**Aim of the task**
Reproduce the entries below exactly, but only from the line containing "Our Team (30, 2347)" to the line containing "[साथ आए आप-कांग्रेस: मिलकर", inclusive.
· · · · · · ·
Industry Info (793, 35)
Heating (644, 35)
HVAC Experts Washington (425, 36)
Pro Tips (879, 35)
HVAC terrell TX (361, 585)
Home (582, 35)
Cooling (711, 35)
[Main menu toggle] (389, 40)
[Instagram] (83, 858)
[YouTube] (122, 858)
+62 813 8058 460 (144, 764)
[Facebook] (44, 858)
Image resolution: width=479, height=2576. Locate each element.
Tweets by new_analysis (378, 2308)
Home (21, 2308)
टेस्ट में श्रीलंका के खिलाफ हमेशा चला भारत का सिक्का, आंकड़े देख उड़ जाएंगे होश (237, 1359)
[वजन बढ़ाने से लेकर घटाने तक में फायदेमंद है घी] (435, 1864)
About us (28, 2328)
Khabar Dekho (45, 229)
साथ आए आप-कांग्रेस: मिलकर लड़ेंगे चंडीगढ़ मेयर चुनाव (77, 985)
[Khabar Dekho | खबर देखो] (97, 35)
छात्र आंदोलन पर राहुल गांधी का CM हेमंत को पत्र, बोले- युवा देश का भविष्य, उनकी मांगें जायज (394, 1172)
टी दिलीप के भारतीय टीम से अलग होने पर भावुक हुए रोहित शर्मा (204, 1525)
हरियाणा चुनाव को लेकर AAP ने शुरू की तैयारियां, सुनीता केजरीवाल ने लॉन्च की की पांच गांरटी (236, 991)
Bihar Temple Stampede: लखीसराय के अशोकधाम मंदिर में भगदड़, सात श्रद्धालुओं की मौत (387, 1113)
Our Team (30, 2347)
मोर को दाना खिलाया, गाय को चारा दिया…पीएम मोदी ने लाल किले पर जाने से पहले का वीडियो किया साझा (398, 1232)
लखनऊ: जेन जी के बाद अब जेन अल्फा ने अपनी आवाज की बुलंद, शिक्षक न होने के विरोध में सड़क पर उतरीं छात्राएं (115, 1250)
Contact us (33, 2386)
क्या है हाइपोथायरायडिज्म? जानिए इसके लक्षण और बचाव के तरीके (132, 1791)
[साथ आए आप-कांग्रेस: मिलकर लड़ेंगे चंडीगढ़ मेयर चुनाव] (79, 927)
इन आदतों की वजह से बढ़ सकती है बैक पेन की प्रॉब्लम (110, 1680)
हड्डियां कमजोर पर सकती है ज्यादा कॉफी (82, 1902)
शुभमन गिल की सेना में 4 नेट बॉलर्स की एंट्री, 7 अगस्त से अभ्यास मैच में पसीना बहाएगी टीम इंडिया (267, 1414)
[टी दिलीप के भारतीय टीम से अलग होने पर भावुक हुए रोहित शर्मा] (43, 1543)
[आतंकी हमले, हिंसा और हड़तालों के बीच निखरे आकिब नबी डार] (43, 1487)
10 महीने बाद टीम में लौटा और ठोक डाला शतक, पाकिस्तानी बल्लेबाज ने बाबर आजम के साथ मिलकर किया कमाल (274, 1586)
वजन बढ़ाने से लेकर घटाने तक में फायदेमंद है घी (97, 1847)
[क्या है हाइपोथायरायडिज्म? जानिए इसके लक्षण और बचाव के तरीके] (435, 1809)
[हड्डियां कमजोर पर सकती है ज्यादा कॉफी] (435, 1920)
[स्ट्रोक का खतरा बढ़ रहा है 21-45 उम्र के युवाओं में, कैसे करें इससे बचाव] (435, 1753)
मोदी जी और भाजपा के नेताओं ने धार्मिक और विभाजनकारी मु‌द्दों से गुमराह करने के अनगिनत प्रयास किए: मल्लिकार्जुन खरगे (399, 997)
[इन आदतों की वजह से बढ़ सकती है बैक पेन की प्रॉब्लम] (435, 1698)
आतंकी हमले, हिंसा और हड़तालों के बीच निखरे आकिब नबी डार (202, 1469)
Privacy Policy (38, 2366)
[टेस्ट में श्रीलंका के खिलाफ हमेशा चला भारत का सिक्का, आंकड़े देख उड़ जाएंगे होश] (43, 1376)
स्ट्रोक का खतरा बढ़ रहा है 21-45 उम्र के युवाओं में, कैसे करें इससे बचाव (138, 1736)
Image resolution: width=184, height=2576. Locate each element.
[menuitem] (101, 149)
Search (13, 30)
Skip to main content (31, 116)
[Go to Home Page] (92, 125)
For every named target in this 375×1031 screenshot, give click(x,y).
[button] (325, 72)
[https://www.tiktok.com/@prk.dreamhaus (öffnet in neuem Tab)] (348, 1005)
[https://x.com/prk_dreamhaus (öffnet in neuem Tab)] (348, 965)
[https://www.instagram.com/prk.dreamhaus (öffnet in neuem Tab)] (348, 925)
· · · · · · ·
**Solution for this problem**
Our Team (30, 2347)
मोर को दाना खिलाया, गाय को चारा दिया…पीएम मोदी ने लाल किले पर जाने से पहले का वीडियो किया साझा (398, 1232)
लखनऊ: जेन जी के बाद अब जेन अल्फा ने अपनी आवाज की बुलंद, शिक्षक न होने के विरोध में सड़क पर उतरीं छात्राएं (115, 1250)
Contact us (33, 2386)
क्या है हाइपोथायरायडिज्म? जानिए इसके लक्षण और बचाव के तरीके (132, 1791)
[साथ आए आप-कांग्रेस: मिलकर लड़ेंगे चंडीगढ़ मेयर चुनाव] (79, 927)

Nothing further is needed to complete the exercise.